* TEXT SECTION:
____________

Chinese Medicine :: HEADACHES AND MIGRAINES

6 Ways TCM Treats Headaches and Migraines

HOW DR. SIEGEL TREATS Headaches and Migraines

Where the headache lives tells you what it is.

Headaches aren't one thing in Chinese medicine. A pounding migraine behind the eye is a different pattern than a band of tension across the forehead, a dull ache at the base of the skull, or a heaviness on top of the head. Each location, quality, and trigger points to a different underlying picture. So does the treatment.

Dr. Sarah Siegel (L.Ac) is a Doctor of Traditional Chinese Medicine in Albany, CA. Her practice, With the Seasons, is built around reading the body's signals — and headache patterns are some of the most diagnostic. Below, she walks through how TCM approaches headaches and migraines: what they look like through a Chinese medical lens, what acupuncture and herbs actually do, and what patients can expect.

1. Maps the headache to its specific pattern
Frontal headaches often signal Stomach involvement. Temporal pain is typically Liver — especially when stress or hormones are triggers. Vertex (top of head) pain points to Liver as well, often with cold extremities. Occipital pain at the base of the skull is Bladder channel, often tied to neck tension or wind exposure. The pattern guides the treatment.

2. Reduces migraine frequency, intensity, and medication use
Multiple studies have shown acupuncture reduces both migraine frequency and the need for acute medication. It's recommended in clinical guidelines as both a preventive and acute treatment. Many patients reduce their use of triptans and preventive medications over a course of TCM treatment.

3. Addresses tension headaches and the chronic muscle bracing behind them
Most tension headaches are tied to chronic shoulder, neck, and jaw bracing — often stress-driven Liver Qi stagnation. Acupuncture releases the muscle holding patterns, calms the nervous system, and treats the upstream stress feeding into both.

4. Treats hormonal and cycle-related migraines
Migraines that arrive with the menstrual cycle, ovulation, or perimenopause are well-known patterns in TCM — usually involving Liver Blood deficiency, Liver Qi stagnation, or Kidney depletion. Treatment is timed to the cycle and uses both acupuncture and customized herbal formulas.

5. Chinese herbal formulas address the underlying terrain
Chuan Xiong Cha Tiao San for wind-cold headaches. Tian Ma Gou Teng Yin for hypertension-pattern or Liver Yang headaches. Ban Xia Bai Zhu Tian Ma Tang for damp-phlegm migraines with nausea. Each pattern has its formula, and treatment is customized to your constitution.

6. Identifies and works with your specific triggers
TCM cares about what your headaches respond to — weather, stress, sleep, hormones, food, screens. These aren't just triggers; they're diagnostic. Treatment includes practical guidance for the patterns most likely to set you off, alongside acupuncture and herbal medicine

Dr. Siegel is accepting new Telehealth patients throughout California and in her Bay Area clinic.
ACUPUNCTURE FOR HEADACHES & MIGRAINES
Your head can quiet
Acupuncture modulates pain pathways involved in migraine, releases the muscle tension , and calms the nervous system. The result, for most patients, is fewer headache days, less intensity, and less need for acute medication.
CHINESE HERBS FOR HEADACHES & Migraines
We treat
the pattern.

____________

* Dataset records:
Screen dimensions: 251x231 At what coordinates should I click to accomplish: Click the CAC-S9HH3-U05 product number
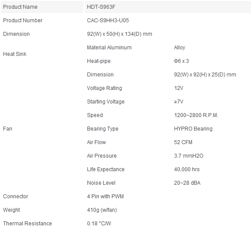click(x=108, y=21)
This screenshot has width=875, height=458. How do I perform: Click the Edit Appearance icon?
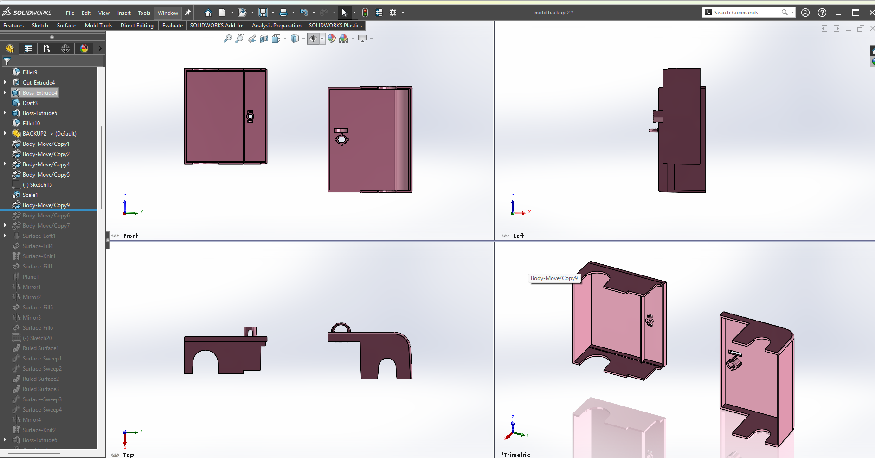[331, 39]
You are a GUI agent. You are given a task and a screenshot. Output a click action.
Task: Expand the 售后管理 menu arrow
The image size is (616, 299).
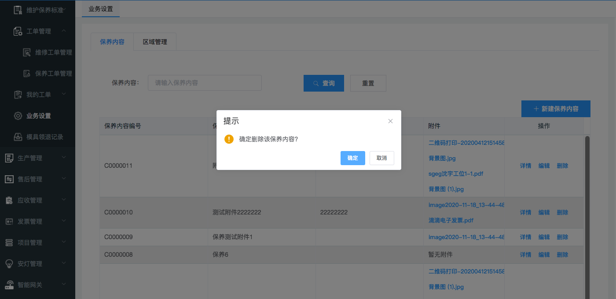tap(64, 179)
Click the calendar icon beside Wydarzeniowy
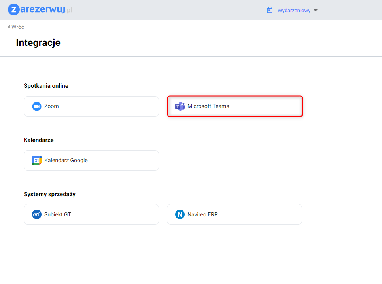The width and height of the screenshot is (382, 284). click(x=270, y=10)
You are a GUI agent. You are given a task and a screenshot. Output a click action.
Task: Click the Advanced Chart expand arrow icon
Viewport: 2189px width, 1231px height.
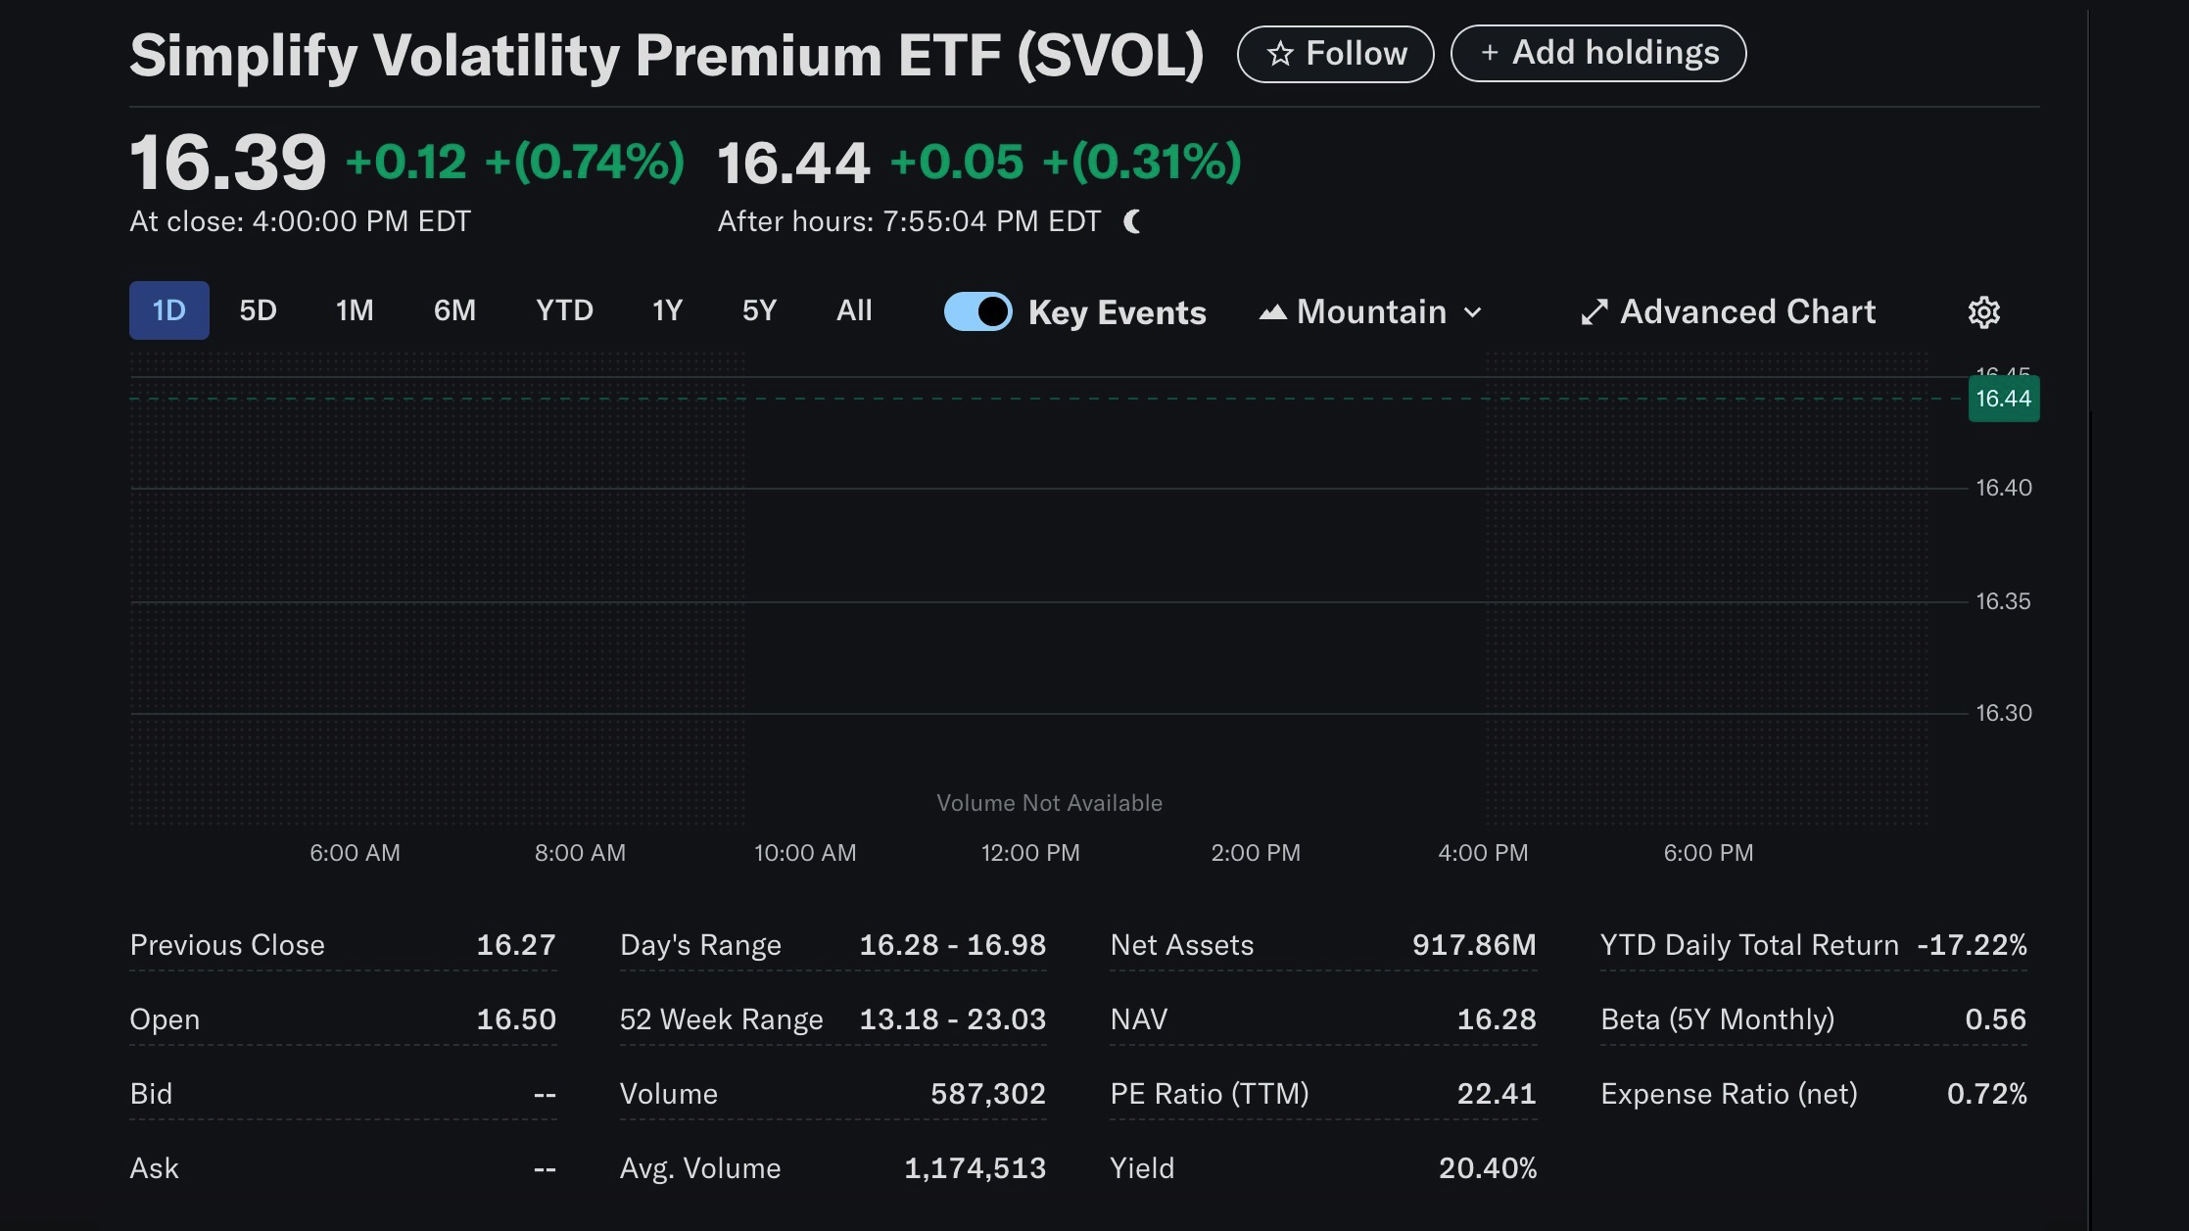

____________

According to the headaches and migraines text, which herbal formula is used for damp-phlegm migraines with nausea? Rely only on the headaches and migraines text to answer.

Ban Xia Bai Zhu Tian Ma Tang